== Task to complete ==
Rewrite the records starting at the line that contains "Identify the location of table-row: format_long_name" and ending with the line that contains "(498, 376).", replacing "location" with "position" and leaving everything else unchanged.

== Data supplied ==
<<<<

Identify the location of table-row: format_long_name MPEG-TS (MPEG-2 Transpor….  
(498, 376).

>>>>
<<<<

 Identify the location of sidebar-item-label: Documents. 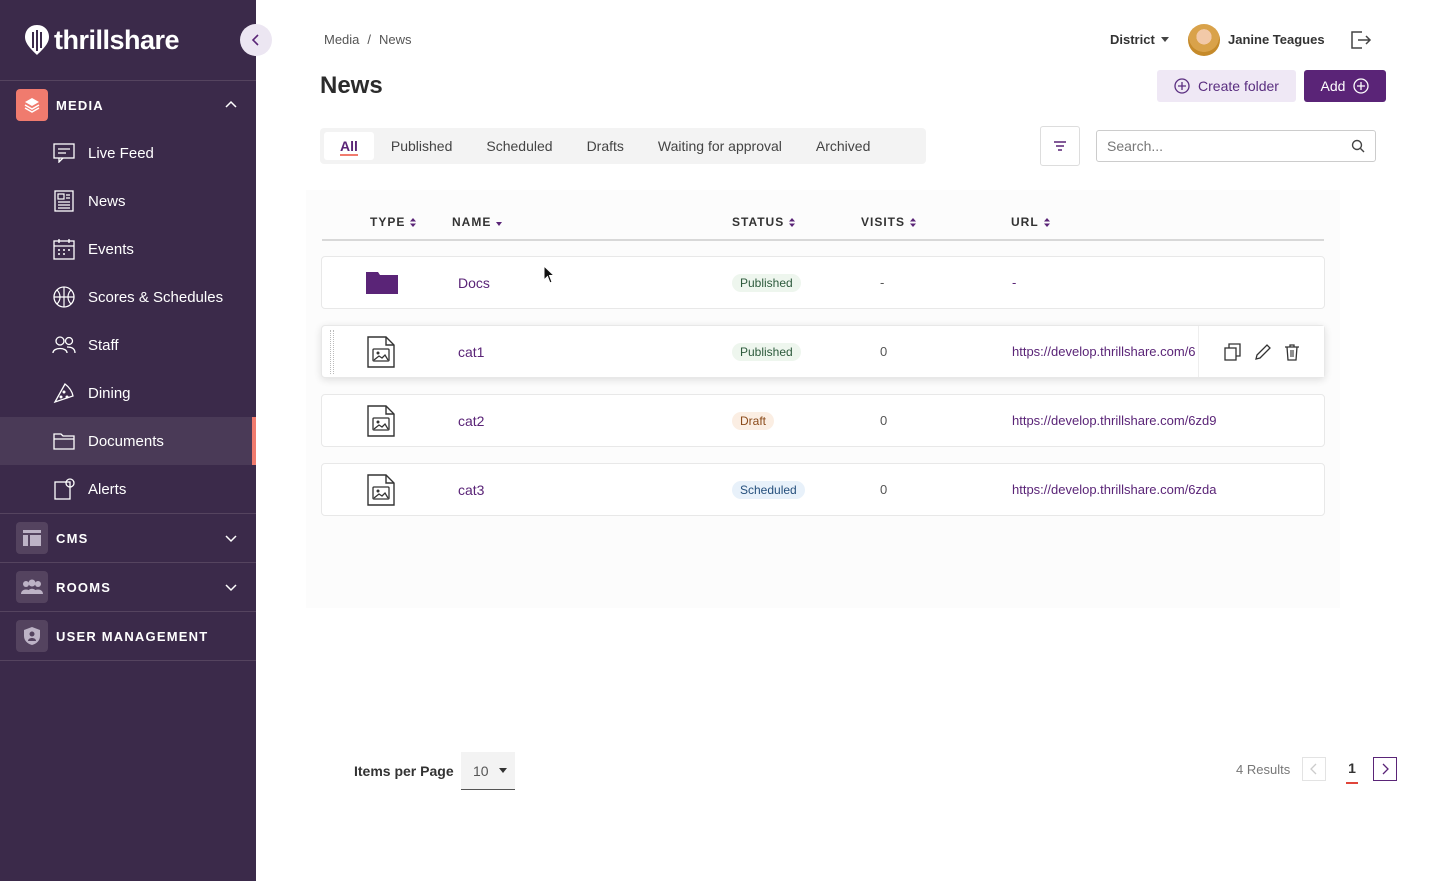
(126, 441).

>>>>
<<<<

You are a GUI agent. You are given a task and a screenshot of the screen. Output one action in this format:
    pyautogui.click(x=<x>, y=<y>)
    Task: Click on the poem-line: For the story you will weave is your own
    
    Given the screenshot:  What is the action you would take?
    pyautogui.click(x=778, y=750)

>>>>

== Result below ==
Identify the position of table-row: format_long_name MPEG-TS (MPEG-2 Transpor….  
(498, 376).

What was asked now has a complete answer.